* begin SOURCE MATERIAL *

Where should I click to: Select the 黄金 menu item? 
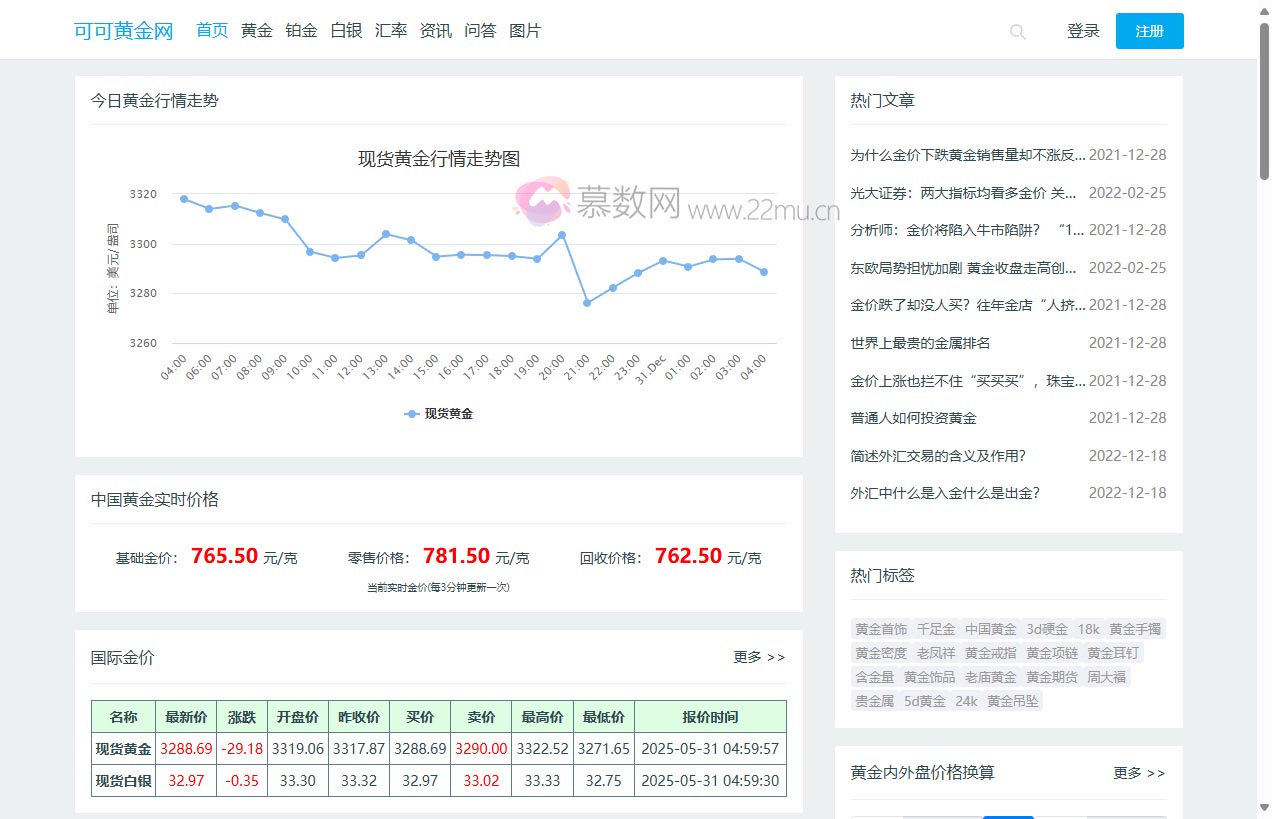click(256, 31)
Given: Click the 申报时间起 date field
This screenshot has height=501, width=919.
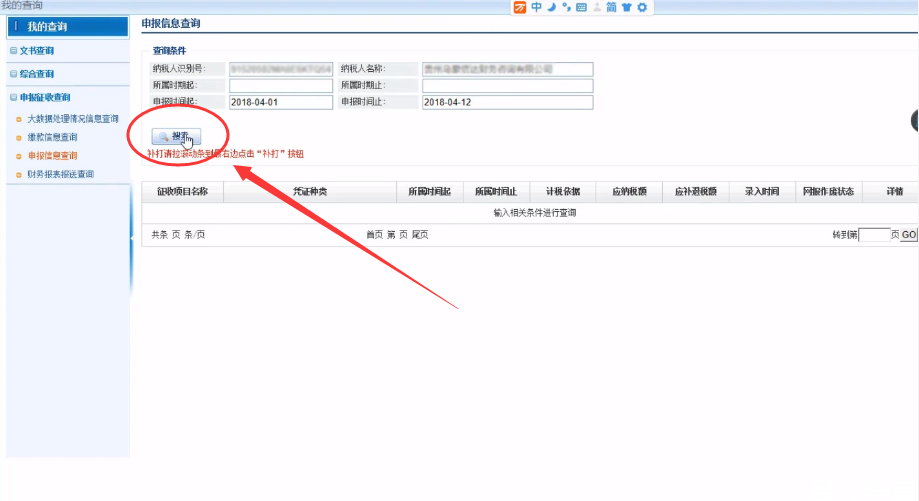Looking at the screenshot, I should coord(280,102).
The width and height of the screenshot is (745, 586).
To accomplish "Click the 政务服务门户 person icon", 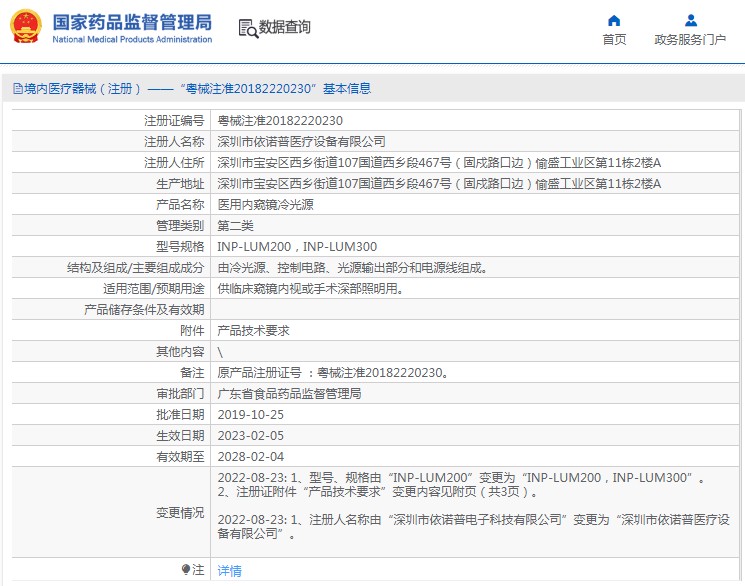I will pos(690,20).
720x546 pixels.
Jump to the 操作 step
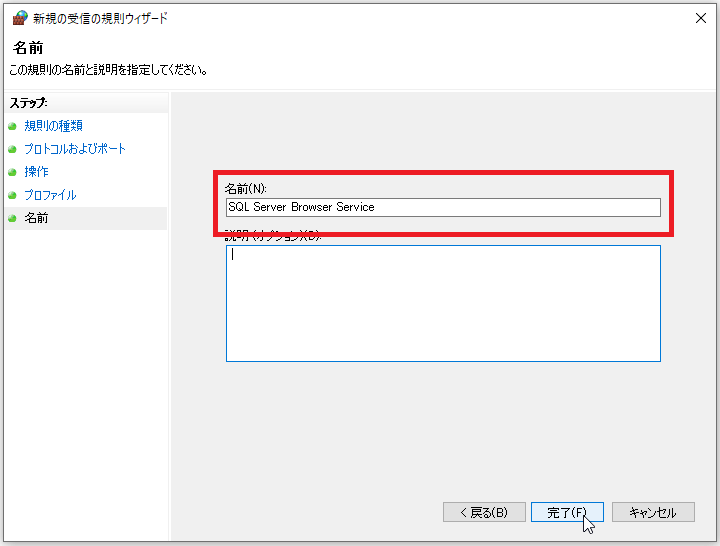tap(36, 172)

* end SOURCE MATERIAL *

## INSTRUCTIONS FOR THE TASK
Please pull out each line of the listing containing the word "width", copying those lines unchanged.

## RESPONSE TO THE EXERCISE
This screenshot has height=501, width=919.
The width and height of the screenshot is (745, 586).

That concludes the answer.